On the other hand an algorithm of type "SI & ML" can be very flexible (often it will even adapt itself automatically) and requires less knowledge of the associated rules, but it is often impossible to explain/understand a result and it is nearly impossible to fully validate the algorithm, i.e. to ensure that the algorithm will not give very bad results in certain edge cases.
The implementation of every category of algorithm is furthermore supported by specific implementation software, i.e.
- Calculation: hundreds of (often open source) mathematical libraries exist to calculate any type of result (e.g. libraries with statistical formulas or libraries with financial calculations)
- Data lookup: SQL is the standard for interacting with a database, but often all kinds of abstraction layers have been built on top of this to support more easy complex data lookups, like Hibernate, QueryDSL, jOOQ, Spring Data…
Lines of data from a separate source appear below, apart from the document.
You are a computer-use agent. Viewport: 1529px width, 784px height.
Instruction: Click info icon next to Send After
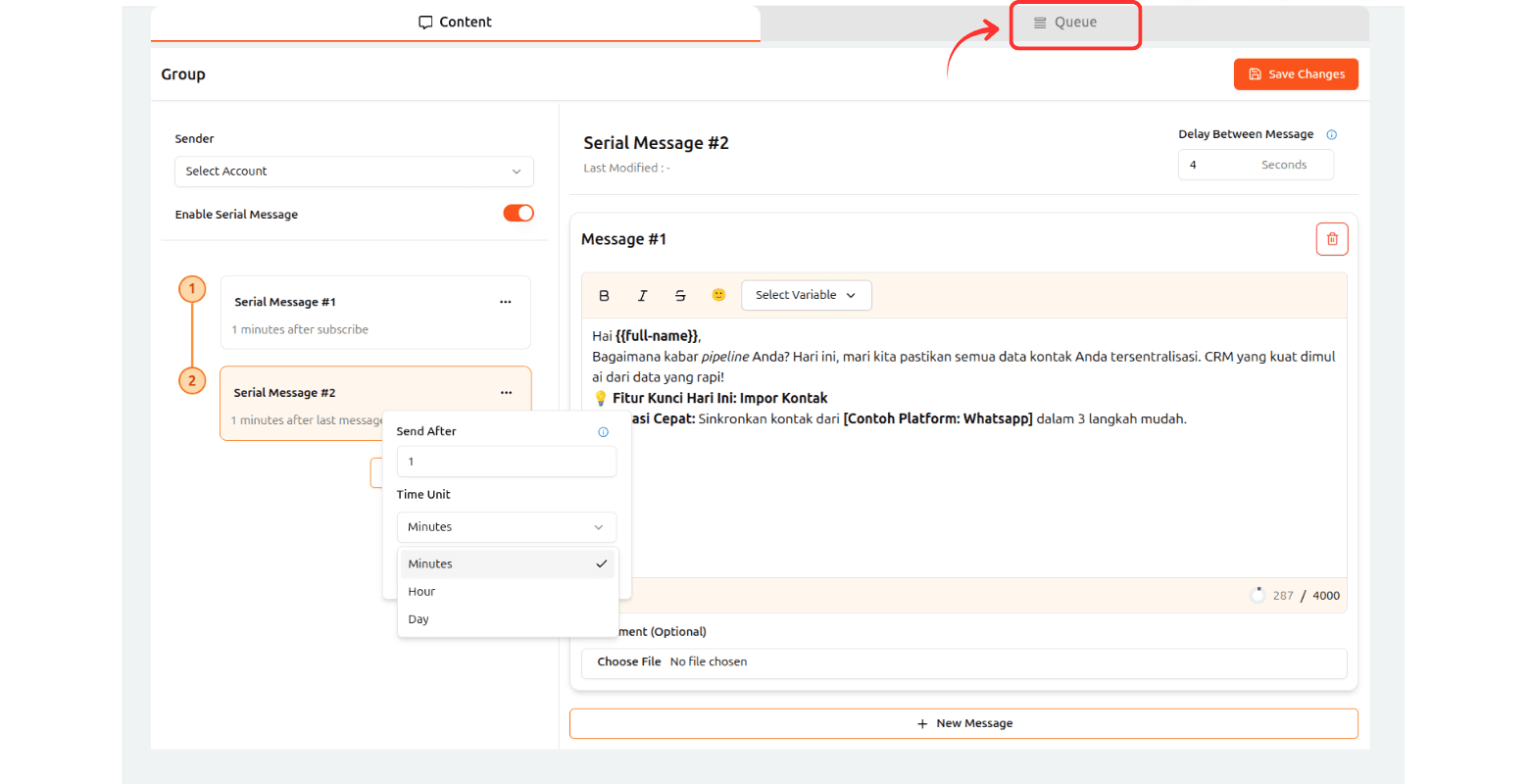(603, 432)
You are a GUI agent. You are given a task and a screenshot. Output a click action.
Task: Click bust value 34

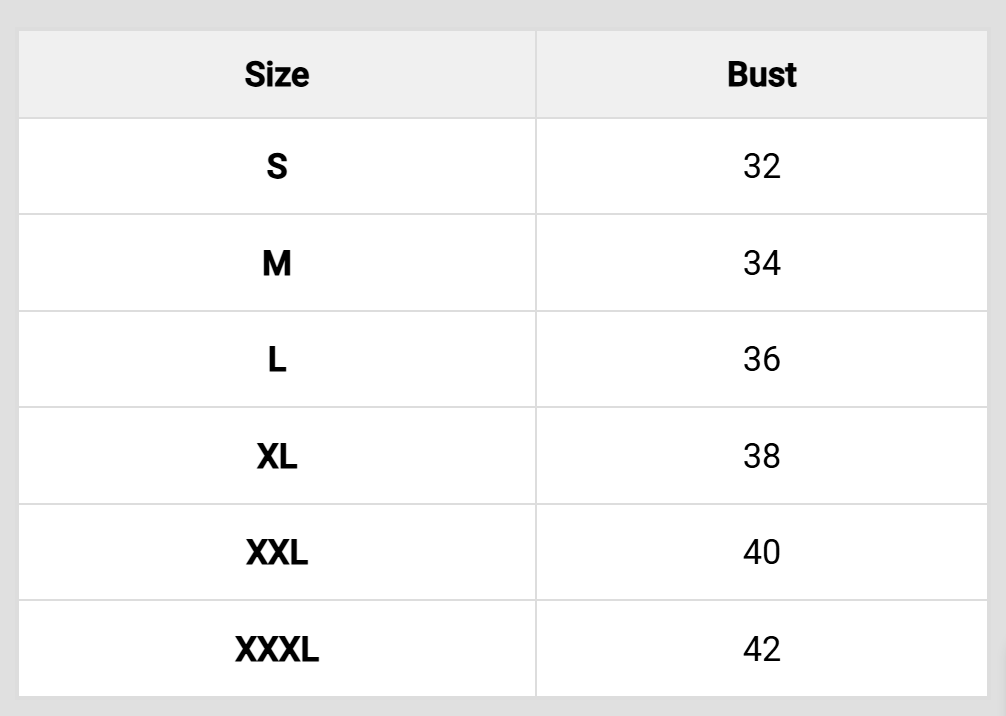pos(761,263)
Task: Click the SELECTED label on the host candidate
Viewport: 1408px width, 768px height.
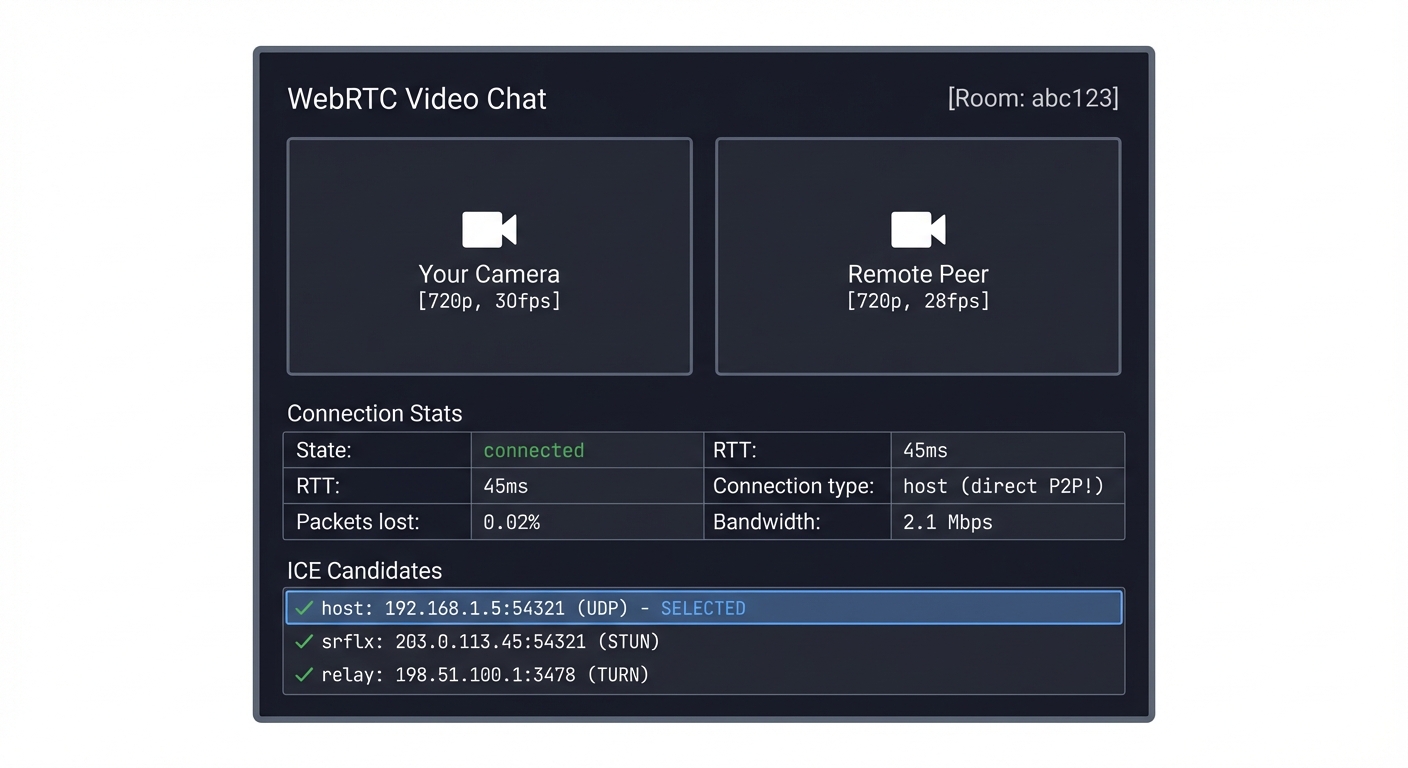Action: pyautogui.click(x=703, y=607)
- Expert systems: obviously every programming language supports If-Then-Else and Case clauses, but there are also hundreds of abstraction layer, helping to implement these type of algorithms, like BPMS systems (like TIBCO ActiveMatrix BPM, IBM BPM, Oracle BPM, Camunda BPM, jBPM…), Workflow systems (like Nintex, Zapier, ProcessMaker…) and Business Rule engines (like Kissflow Process, IBM Operational Decision Manager, Drools, Red Hat Decision Manager - formerly JBoss BRMS), Progress Corticon Business Rules Engine, SAS Business Rules Manager, Hyperon…)
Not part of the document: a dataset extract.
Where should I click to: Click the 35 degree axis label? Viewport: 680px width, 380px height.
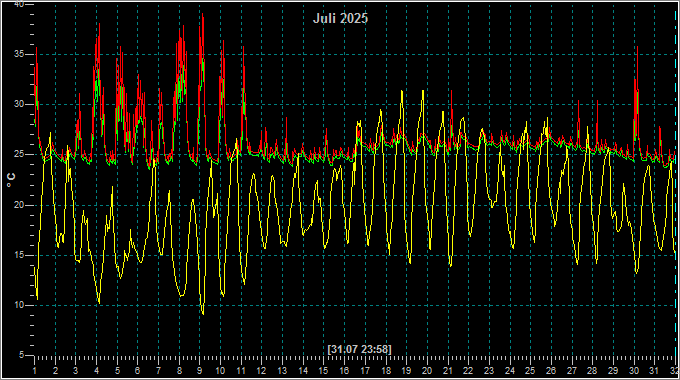19,54
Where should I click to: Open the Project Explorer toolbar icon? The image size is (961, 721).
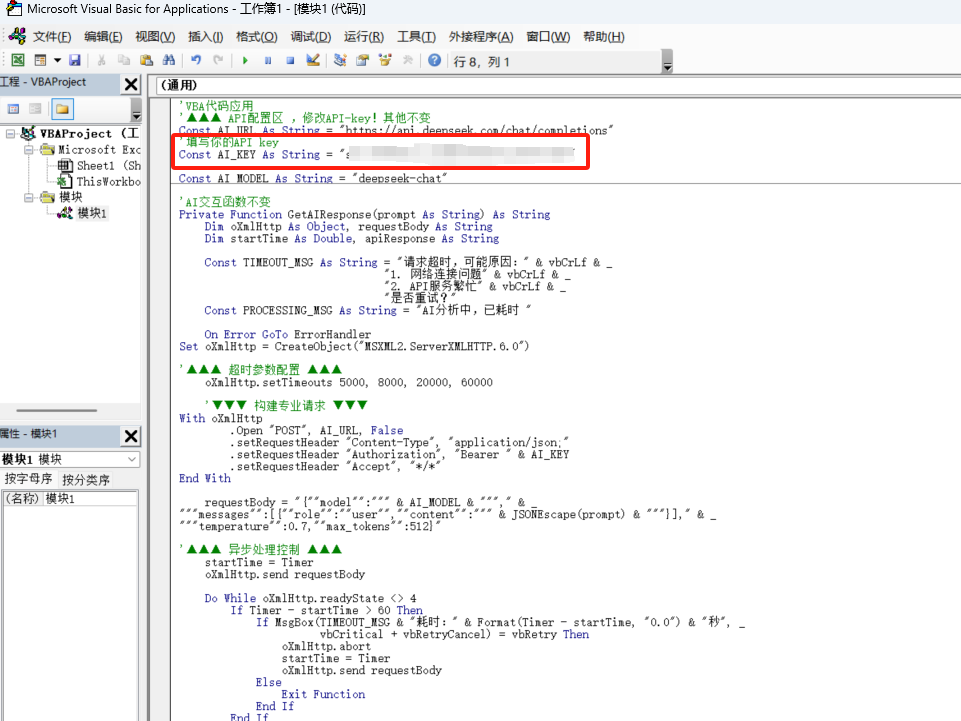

- Optimization problems: this is still a bit of an unexplored and immature domain, with little (user-friendly) tooling available, like I also mentioned in one of my previous blogs. Interesting names to look at are JuMP (based on Julia language), ADMB, GLPK, OpenMDAO, Motulus, OptaPlanner… However all those tools are still rather complex and therefore still difficult to use for non-specialized developers.
- SI & ML: in this space TensorFlow is the most known abstraction to setup such algorithms, but obviously many alternatives exist like PyTorch, Keras, Amazon SageMaker, IBM Watson Studio…
With the popularity of AI/ML, people try to implement many algorithms with AI/ML logic. While AI/ML is a powerful tool, it comes with a number of disadvantages as well. As such it is best to use it only when the majority of the rules to describe the relation between in- and outputs are unknown. If a part is known, it is probably better to start with other algorithm categories and potentially fine-tune the result with AI/ML.
It is important therefore to approach the categories in the order as set above, i.e. use an exact calculation if possible, otherwise use rules derived via an expert system, data lookup or optimization problem. AI/ML should be the last resort, when it is impossible to properly define the guiding business rules.
This is important, as too often people consider nowadays AI/ML as the first solution to any problem. E.g. in recommendation engines, people are pushing more and more AI/ML, while this might not always be the best idea, as a lot of rules to recommend a product are known, often there is insufficient data available to properly train the AI/ML model and being able to explain recommendations is often important as a salesperson needs to support the process or regulators require proof of certain propositions/decisions.
As always in IT, there is no silver bullet and not one solution to rule world, but instead a deliberate choice needs to be made, where pros and cons are weighted against each other, instead of surfing along on the latest buzz.